| WHAT TO WORK ON |
Note every line in the entries that contains the string "Task", and copy it.

| RECORDS SHOWN |
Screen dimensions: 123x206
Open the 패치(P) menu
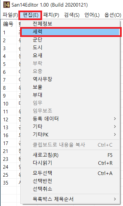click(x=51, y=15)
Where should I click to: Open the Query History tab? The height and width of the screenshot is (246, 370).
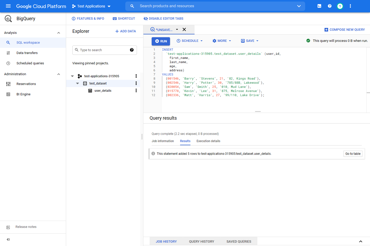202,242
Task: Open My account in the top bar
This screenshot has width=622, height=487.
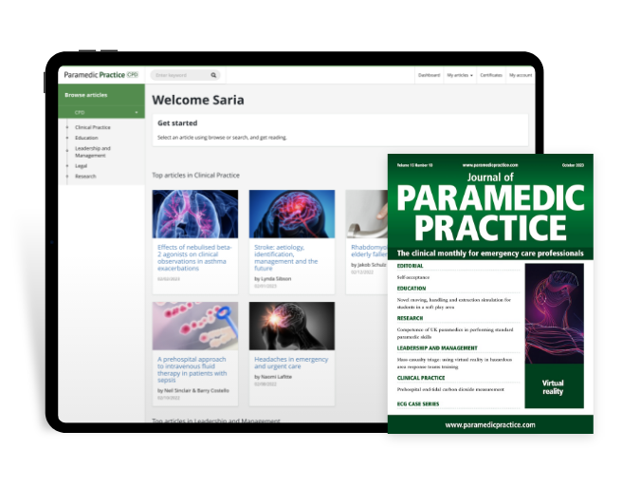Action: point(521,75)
---
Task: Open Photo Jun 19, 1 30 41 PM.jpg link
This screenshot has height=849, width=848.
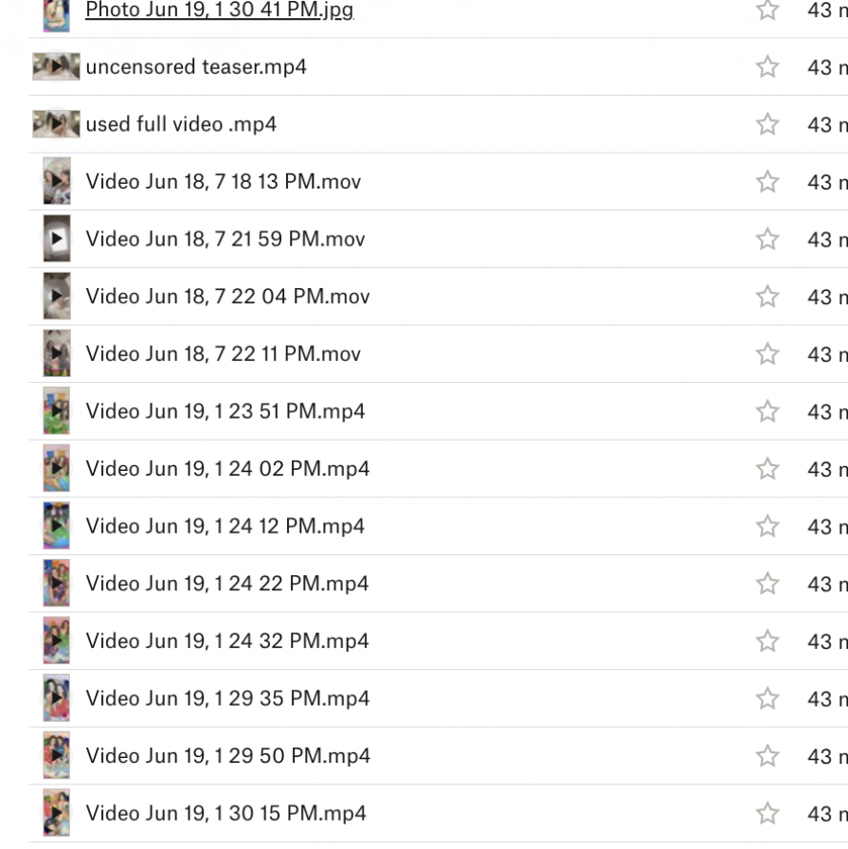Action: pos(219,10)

| EXERCISE ANSWER |
Task: Open My account in the top bar
Task: Open Photo Jun 19, 1 30 41 PM.jpg link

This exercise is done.